Baptist Health’s EHR system is starting to do predictive analytics. For example, the application can analyze hospital patients’ vital signs and lab work to look for signs of sepsis, Garcia says.
Children’s Hospital Los Angeles installed Cerner’s EHR system in 2004, but continues to fine-tune the implementation by adding new features and improve workflow by adding new departments.
“It takes constant improvements to make it as effective as possible,” says Dr. Sajjad Yacoob, CHLA’s chief medical information officer. “In the past 12 years, we’ve expanded the use of the system from in-patient care to the ICU, ambulatory clinics and emergency department, and beyond our four walls to patients and providers through our portal.”
CHLA regularly upgrades its IT infrastructure and is refreshing 20 to 30 percent of its equipment each year.
In the future, the hospital plans to improve mobile EHR access and integrate infusion pump technology, which can recognize when pumps are low and automatically order refills.
“The beauty of the maturity of our system is that it becomes more nuanced and more effective over time,” Yacoob says. “It not only helps the bottom line, but it improves patient outcomes and keeps them safe.”
To prepare for its massive implementation, Houston Methodist dedicated 220 IT staffers and hired a consulting firm.
The team built simulation labs and ran a gap analysis, allowing physicians to test the system and locate problems for the IT department to fix, Sol says. Then, before going live in each location, the IT staff held technical dress rehearsals, during which all computers were tested to ensure everything worked.
Houston Methodist administrators and IT leaders are pleased with the implementation so far. During the 2016 deployment, there was little to no impact on revenue, and the total number of patients seen bounced back following each go-live event.
“We’re still in the adoption phase, and we know we have areas that need focused attention. But we are proud of where we are,” he says.
But even before the simulation labs were operational, Houston Methodist’s IT department invested in a brand-new infrastructure in 2015, standardizing on Citrix XenApp virtualization software since Epic runs a server-based hosted application.
To maximize performance, the IT team purchased 43 Lenovo blade servers and IBM flash storage, which is segregated from the general IT infrastructure. The servers currently run 315 Citrix virtual machines, which provide EHR access to 5,000 concurrent users, says Trey Jones, Houston Methodist’s director of IT infrastructure services.
The organization also strengthened its Wi-Fi network by upgrading from older 802.11n access points to new Cisco Aironet 3700 series 802.11ac APs.
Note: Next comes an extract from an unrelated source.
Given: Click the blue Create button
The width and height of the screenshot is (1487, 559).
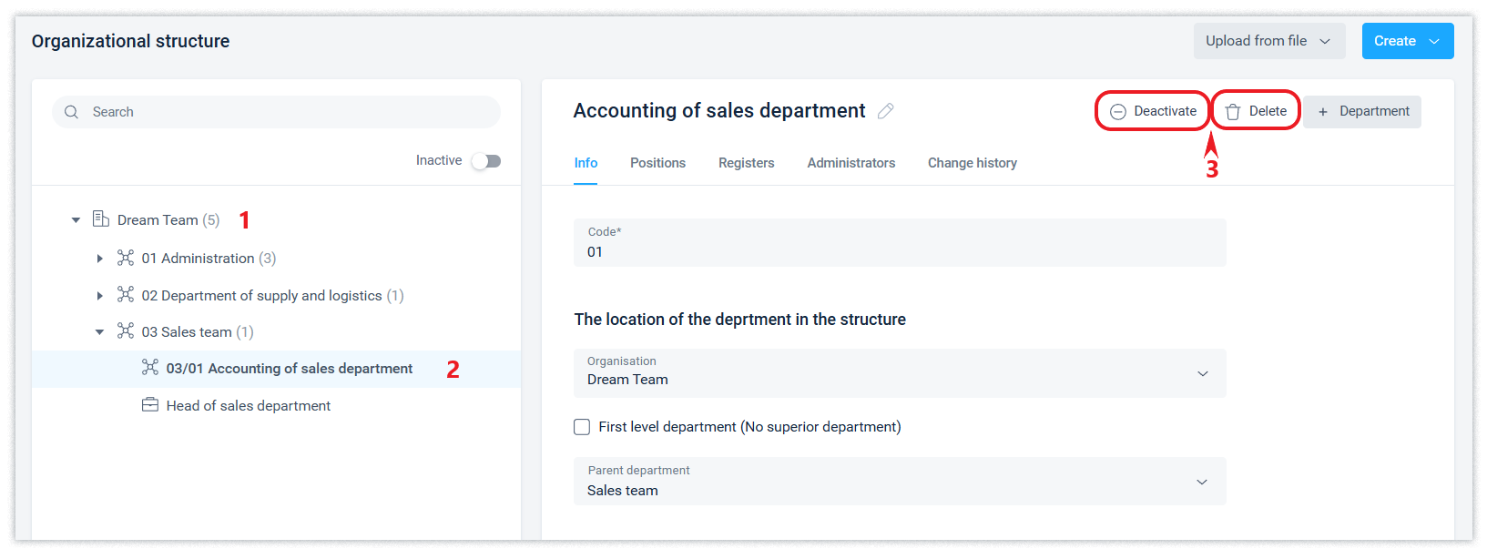Looking at the screenshot, I should [x=1406, y=41].
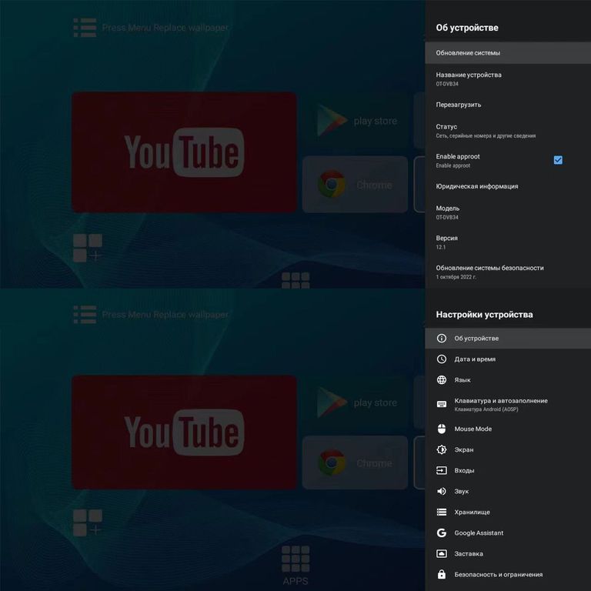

It also deployed more APs.
Previously, the facility had them about every 3,000 feet; now it has APs located every 1,800 to 2,000 feet, says Armand Stansel, director of Houston Methodist’s IT unified communications and network engineering.
The IT department also provided physicians with a standard set of tools from which they could choose office and exam room technology. IT offered a Lenovo desktop or notebook computer, and either a workstation on wheels or wall mounts from Humanscale or Ergotron to house computers, says Alex Vega, Houston Methodist’s IT director of field operations.
“They could choose what’s best for their office workflow and what’s best for patient interaction,” Sol says.